**Exercise goal:**
Count the lines in the material below that contain the string "menu", with capitalization counting. Reply with the number alone.

**Source data:**
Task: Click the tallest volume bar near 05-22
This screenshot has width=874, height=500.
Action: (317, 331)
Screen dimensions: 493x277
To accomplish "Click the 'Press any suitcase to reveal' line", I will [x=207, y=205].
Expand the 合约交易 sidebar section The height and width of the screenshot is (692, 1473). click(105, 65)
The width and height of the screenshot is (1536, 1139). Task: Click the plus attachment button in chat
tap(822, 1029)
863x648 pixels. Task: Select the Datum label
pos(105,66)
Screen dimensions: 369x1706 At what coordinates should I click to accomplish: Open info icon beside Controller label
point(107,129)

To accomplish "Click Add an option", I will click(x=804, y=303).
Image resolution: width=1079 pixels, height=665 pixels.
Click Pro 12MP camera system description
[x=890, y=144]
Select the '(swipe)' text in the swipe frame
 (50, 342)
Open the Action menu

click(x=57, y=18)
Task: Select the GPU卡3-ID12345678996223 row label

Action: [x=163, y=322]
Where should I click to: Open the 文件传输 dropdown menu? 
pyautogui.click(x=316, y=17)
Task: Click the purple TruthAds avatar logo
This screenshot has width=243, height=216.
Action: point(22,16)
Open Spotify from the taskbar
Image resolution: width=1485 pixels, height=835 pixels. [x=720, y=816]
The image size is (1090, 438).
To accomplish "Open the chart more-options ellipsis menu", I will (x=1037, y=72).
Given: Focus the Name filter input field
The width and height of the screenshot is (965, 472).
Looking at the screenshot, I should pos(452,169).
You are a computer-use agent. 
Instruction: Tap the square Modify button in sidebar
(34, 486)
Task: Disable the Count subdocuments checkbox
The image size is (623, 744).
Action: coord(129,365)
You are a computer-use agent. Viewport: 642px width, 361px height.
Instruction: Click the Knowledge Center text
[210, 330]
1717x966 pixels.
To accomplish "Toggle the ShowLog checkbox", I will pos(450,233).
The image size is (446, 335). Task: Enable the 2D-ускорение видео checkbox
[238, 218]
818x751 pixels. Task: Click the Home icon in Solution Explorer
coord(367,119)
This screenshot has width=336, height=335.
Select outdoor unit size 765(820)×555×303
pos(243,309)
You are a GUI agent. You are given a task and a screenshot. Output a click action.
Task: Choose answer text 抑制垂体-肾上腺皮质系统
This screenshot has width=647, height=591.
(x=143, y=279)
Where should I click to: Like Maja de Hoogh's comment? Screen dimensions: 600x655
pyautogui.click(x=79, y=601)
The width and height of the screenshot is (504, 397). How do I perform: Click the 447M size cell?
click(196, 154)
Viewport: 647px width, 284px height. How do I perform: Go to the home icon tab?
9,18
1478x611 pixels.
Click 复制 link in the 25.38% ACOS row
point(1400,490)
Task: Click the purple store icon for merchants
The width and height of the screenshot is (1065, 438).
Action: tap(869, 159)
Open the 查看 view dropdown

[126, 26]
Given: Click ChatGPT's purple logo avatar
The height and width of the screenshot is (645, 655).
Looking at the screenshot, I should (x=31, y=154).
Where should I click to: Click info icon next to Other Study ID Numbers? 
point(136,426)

**Final result:**
3